The other mammals in the film have more tenuous connections to specific real counterparts. OJ the orangutan is physically modeled on a female in the Taipei Zoo. The lame zebra in the boat has no specific real-life reference. Both the zebra and the orangutan are CG creations. The animators also worked on a few other larger CG mammals and CG birds—mixed in with real ones, shot in the Taipei Zoo—for the opening title montage.
Moving away from land required a different approach. “Fish are tricky,” according to de Boer. “There’s something about the buoyancy, and maybe it’s the lack of motion—there is something that always makes it very easy to give away that these things were CGI or not realistic.” Seeing the fish from above the water, refraction comes to the rescue with distortion and the proximity of above-water objects like the raft for context. But getting the dorados, tuna, and other fish to look right underwater was more difficult. The dorado are mostly hand-animated, while the flying fish in the film are mostly controlled by a software package called Massive, which moves large quantities of figures within basic parameters, along with some hand-animated and even a few of the rubber ones that Sharma got pelted with by crew members during the shoot left in where appropriate.
storm of god, storm of ang
The Pacific Ocean is, of course, the other big star of Life of Pi, and in post-production the director’s power expands from dominion over the animals to something truly godlike. The tank in Taichung, for all its impressive power, could only go so far in reproducing larger waves, and for the two key storm sequences—the sinking of the Tsimtsum and the Storm of
God—the water shot in the tank was entirely replaced. It had to be: both events are hurricane-force storms—category twelve on the Beaufort scale, with thirty- to forty-foot waves. A Storm of God moment as shot in the tank versus what would eventually make it to the screen gives some idea of the difference in scale that was generated by the special effects work of Moving Picture Company (MPC). As for what it took to create such a virtual storm, the scale of the undertaking can be conveyed with a few brief statistics:
♦ A single shot of the Tsimtsum sinking sequence might contain as many as 269 million spray droplets.
♦ The ocean surface was resolved to details as small as two centimeters.
♦ A single second of complete ocean simulation could take up to seventy-two hours of computer-processing time.
♦ 786 texture maps—each one representing a particular surface (i.e., window pane, rusted steel panel, rope, etc.)—were used to render the Tsimtsum itself.
♦ And, most remarkable of all, Life of Pi was so big in terms of data that, MPC’s 2011 jobs aside, Life of Pi’s largest scene, the Tsimtsum sinking sequence, was the same size, if not larger, than all their previous jobs combined.

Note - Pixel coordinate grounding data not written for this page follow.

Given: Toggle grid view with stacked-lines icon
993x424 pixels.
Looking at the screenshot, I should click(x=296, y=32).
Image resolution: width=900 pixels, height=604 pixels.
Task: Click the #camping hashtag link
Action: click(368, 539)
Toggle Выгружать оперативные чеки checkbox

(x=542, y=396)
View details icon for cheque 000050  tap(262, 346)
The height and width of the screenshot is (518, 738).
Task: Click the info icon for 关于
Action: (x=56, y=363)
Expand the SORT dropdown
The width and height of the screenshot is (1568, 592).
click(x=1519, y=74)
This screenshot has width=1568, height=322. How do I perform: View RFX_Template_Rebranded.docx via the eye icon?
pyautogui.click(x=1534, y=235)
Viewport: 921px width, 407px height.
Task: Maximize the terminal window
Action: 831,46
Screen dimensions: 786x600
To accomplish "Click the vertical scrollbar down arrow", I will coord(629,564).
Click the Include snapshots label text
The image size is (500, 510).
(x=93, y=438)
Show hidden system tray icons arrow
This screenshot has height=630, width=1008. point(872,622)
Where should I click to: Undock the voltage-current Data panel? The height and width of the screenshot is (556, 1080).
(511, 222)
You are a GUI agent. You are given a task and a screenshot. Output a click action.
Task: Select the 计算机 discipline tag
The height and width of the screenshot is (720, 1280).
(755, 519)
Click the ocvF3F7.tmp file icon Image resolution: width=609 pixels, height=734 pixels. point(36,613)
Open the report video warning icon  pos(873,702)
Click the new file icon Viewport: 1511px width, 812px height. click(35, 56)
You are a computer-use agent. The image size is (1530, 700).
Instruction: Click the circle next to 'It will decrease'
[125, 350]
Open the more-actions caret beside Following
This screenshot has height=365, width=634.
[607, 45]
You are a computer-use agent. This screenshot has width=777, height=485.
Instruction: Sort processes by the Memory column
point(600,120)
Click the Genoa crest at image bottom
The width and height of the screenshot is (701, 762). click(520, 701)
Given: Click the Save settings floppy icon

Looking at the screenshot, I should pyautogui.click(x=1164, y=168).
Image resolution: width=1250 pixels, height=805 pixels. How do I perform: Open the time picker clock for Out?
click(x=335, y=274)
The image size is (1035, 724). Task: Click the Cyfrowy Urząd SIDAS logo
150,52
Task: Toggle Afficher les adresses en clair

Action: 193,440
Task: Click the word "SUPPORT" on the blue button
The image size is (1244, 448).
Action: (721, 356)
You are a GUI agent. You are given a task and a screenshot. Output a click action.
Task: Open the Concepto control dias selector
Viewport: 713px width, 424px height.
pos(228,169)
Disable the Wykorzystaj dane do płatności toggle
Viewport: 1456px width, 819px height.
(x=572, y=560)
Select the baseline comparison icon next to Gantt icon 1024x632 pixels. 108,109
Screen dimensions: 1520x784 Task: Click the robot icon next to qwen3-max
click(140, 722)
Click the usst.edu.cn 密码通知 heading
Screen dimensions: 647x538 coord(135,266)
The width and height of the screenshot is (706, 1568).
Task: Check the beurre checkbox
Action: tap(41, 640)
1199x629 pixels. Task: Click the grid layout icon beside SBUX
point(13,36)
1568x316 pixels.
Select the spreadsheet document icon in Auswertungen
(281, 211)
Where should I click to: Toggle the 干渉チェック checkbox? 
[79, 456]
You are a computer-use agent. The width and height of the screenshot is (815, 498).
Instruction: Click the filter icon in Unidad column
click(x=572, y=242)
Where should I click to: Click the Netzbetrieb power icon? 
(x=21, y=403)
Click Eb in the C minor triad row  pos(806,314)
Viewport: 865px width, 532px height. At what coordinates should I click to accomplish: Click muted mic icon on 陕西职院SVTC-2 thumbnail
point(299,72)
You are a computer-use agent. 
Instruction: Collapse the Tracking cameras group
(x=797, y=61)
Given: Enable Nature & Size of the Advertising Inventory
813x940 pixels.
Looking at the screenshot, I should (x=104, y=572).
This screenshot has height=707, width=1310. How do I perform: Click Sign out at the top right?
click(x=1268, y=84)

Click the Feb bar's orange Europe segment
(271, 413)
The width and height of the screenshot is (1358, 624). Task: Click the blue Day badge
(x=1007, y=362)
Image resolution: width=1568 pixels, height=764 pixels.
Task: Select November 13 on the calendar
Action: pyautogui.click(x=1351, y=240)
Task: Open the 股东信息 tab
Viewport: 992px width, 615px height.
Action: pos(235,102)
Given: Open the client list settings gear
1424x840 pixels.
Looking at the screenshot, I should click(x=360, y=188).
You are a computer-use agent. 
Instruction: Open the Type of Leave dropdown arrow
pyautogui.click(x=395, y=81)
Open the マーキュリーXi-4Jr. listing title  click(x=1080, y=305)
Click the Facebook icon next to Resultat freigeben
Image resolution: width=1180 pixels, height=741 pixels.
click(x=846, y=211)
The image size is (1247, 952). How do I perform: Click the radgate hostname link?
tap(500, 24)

Why did these two sequences in Life of Pi require so much time and effort? As in pre-production, the answer is water. As in life, so in virtual reality: water, the most basic element to our existence, is fiendishly complicated and timeconsuming to simulate and render. And the configuration of Life of Pi was made particularly difficult by the fact that so much of the movie takes place on the ocean and outside, with a nearly constant ocean backdrop and very low to the water: “The base of our shots is basically always moving,” says MPC’s visual effects supervisor Guillaume Rocheron.
The job also required a different methodology for MPC: usually, the company runs massive ocean simulations before designing the effects, using extremely powerful and specialized software from a company called Scanline to generate the waves in the most realistic way possible within a given set of parameters (that is, wind speed, ocean depth, weather, and so on). The animation and design of the shots normally follow.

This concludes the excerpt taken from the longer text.